Agent Operator Security Checklist

A practical companion to 'Your Agent Has a Supply Chain Problem' — for builders running Claude Code, OpenClaw, and other agentic tools.

E
E & Vivienne— because security protects both sides

For Claude Code Operators

Claude Code runs with your permissions. It can read files, execute bash commands, and interact with external tools through MCP. That makes it powerful and that makes your configuration the security boundary.

1. Never run in Bypass mode on unaudited repos. Bypass mode disables all permission prompts. Public repositories now contain malicious `CLAUDE.md` files specifically designed to exploit this mode. Always use Normal mode with explicit deny rules. If you used Bypass for a CI/CD session, switch back to Normal immediately after.

2. Lock down your permissions in settings.json. Think of this as your agent's firewall rules:

  • Allowlist (`permissions.allow`): Only commands that are genuinely harmless — e.g., `echo`, `cat`, read-only operations.
  • Asklist (`permissions.ask`): Commands that are sometimes useful but always risky — `git push`, `docker run`, anything that modifies state.
  • Denylist (`permissions.deny`): Your hard boundary — `curl`, `wget`, `nc`, access to `./secrets/**`, `.env` files, SSH keys. Block outbound network commands by default.

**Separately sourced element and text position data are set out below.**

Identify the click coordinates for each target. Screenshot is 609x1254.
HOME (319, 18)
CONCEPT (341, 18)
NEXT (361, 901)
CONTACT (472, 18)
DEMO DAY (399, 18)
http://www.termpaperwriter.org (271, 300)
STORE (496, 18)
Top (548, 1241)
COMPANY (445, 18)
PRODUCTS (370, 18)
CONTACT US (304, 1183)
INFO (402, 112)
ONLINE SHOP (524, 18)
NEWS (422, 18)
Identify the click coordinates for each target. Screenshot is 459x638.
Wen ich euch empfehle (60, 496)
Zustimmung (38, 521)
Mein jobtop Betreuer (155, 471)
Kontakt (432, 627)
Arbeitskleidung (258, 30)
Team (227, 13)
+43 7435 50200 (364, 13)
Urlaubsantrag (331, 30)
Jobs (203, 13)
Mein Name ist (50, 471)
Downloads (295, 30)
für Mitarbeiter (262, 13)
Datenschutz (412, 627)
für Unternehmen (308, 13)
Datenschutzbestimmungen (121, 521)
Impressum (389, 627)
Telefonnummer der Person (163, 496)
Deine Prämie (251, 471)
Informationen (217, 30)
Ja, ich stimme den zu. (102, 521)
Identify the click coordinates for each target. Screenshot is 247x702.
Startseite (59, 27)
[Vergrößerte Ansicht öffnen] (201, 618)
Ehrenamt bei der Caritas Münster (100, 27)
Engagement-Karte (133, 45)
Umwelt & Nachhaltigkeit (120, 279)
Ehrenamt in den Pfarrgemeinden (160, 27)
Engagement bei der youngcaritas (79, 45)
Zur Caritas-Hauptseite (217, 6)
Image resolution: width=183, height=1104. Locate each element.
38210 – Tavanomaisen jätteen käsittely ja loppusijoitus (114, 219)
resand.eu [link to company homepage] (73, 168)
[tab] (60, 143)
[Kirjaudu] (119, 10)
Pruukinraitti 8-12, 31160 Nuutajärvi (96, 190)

A broad `Bash()` in your allowlist authorizes all shell commands. Don't do this. Use specific patterns like `Bash(npm test)` or `Bash(git status)`.

3. Inspect CLAUDE.md before opening any external repo. This file is an injection vector. Before launching Claude Code on a cloned project, check for hidden instructions, embedded commands, or anything that looks like prompt injection.

4. Enable sandboxing. On macOS, Seatbelt sandboxing is on by default since Claude Code v1.0.20. On Linux, verify bubblewrap is installed. The overhead is minimal (under 15ms latency) and it isolates your filesystem.

5. Audit your MCP server connections. Each MCP tool is a distinct action in the permission system. Apply specific rules per server. If you're connecting to databases, APIs, or third-party services via MCP, each one extends your attack surface.

6. Keep Claude Code updated. Version 2.3 (January 2026) fixed a sandbox bypass vulnerability. CVE-2025-59536 allowed code execution before the trust dialog. CVE-2026-21852 allowed API traffic redirection through a malicious `ANTHROPIC_BASE_URL`. These are patched, but only if you're on the latest version.

For OpenClaw / Agent Operators

OpenClaw is a self-hosted agent with system-level access — shell commands, file operations, network requests. The ClawHavoc campaign proved that the skill ecosystem is actively being targeted. If you're running any agent on OpenClaw, these are the controls that matter.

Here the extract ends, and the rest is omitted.